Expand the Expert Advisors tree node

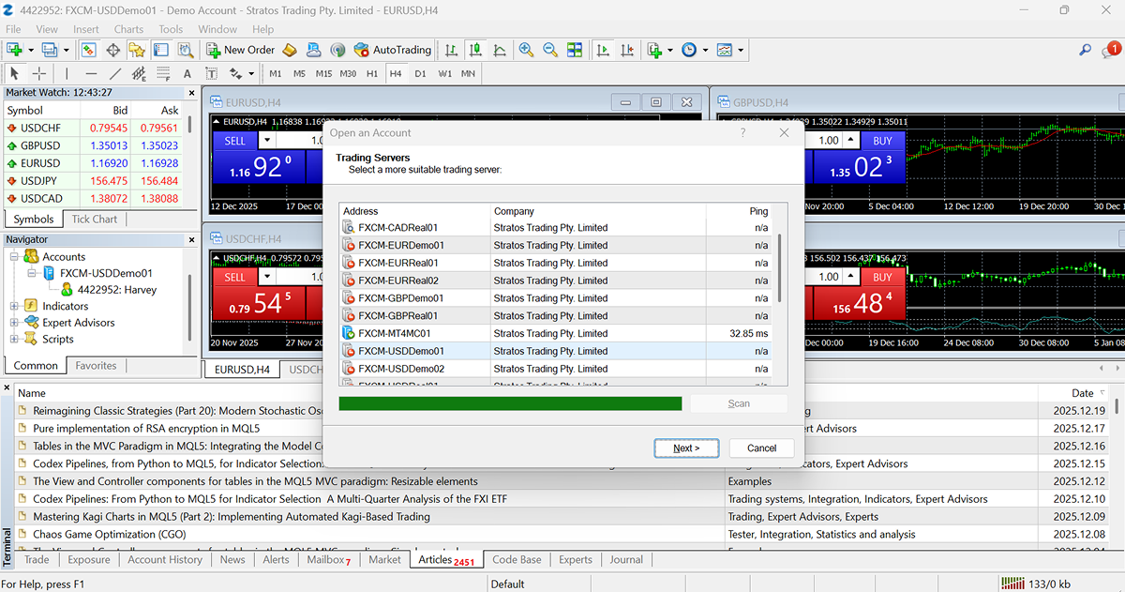pos(14,323)
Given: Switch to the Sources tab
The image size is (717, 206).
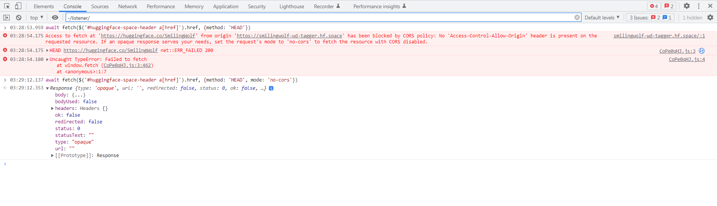Looking at the screenshot, I should 100,6.
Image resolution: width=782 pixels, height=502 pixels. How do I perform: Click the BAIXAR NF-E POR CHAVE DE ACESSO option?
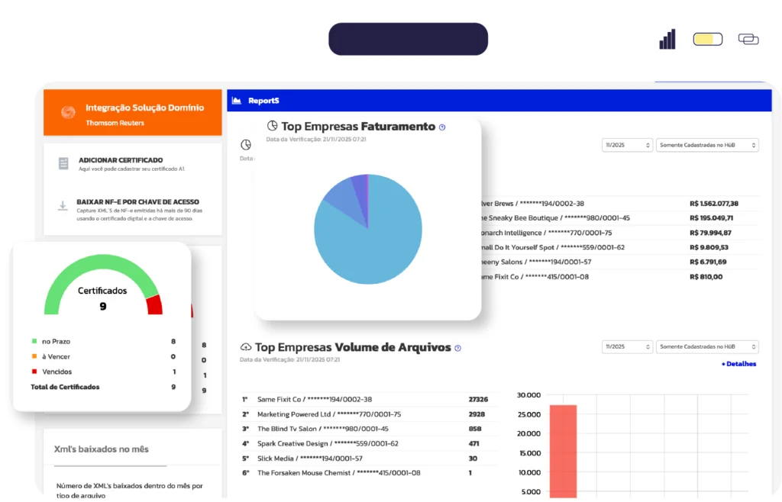pyautogui.click(x=137, y=202)

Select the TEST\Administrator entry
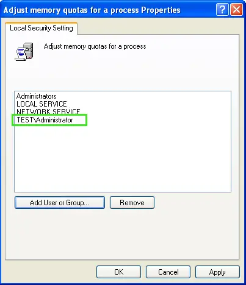tap(45, 120)
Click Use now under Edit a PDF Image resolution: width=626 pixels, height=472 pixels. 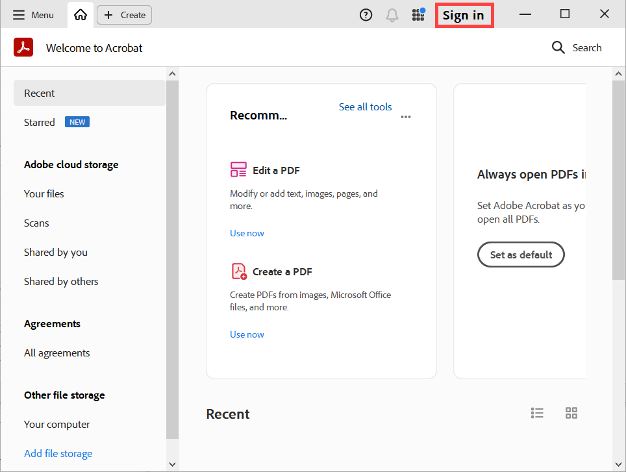tap(247, 233)
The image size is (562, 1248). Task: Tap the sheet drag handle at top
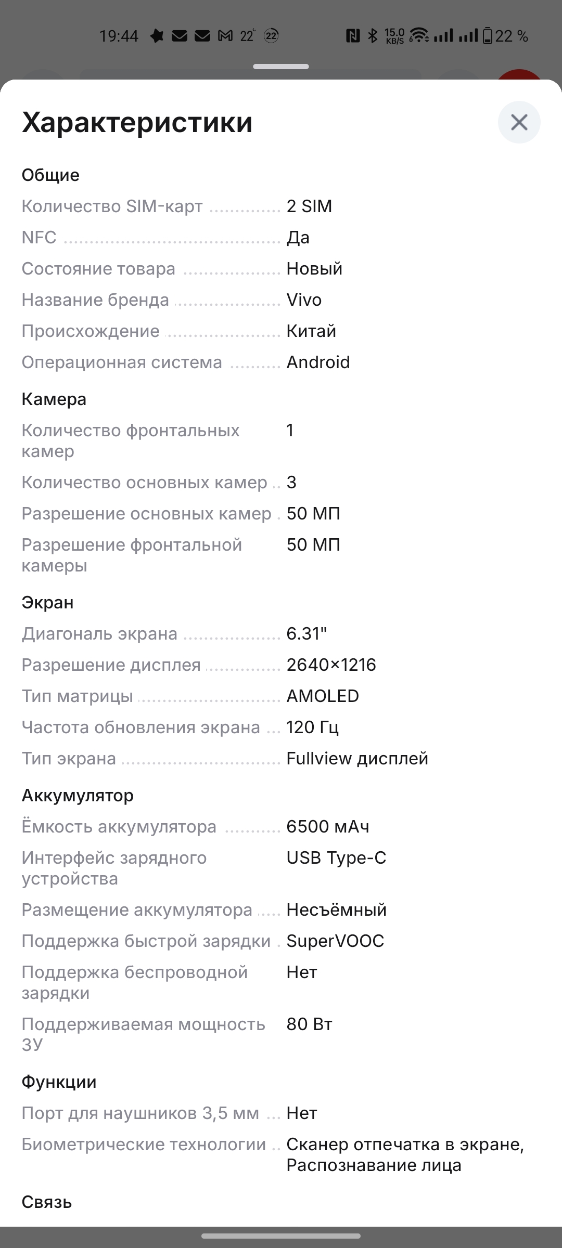pyautogui.click(x=281, y=67)
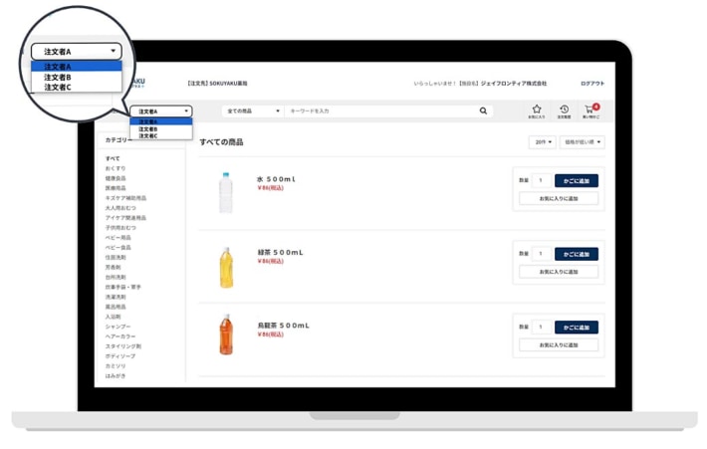Viewport: 707px width, 449px height.
Task: Add water 500mL to cart
Action: click(x=576, y=181)
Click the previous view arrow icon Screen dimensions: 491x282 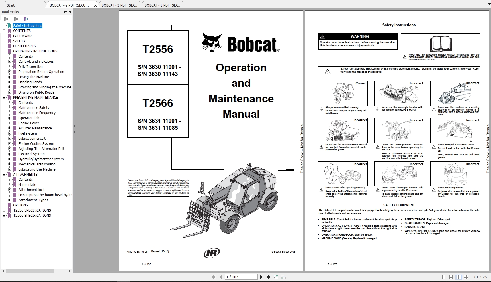[276, 277]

----

WHAT YOU SHOULD DO: Rewrite the data from its first line through the line containing "Looking at the screenshot, I should 100,6.", inclusive, swapping "Sources" for "Console" and leaving everything else untouched. Omit the pictures.

OUTPUT BELOW:
Expand the Expert Advisors tree node

pos(14,323)
Given: Switch to the Console tab
The image size is (717, 206).
Looking at the screenshot, I should 100,6.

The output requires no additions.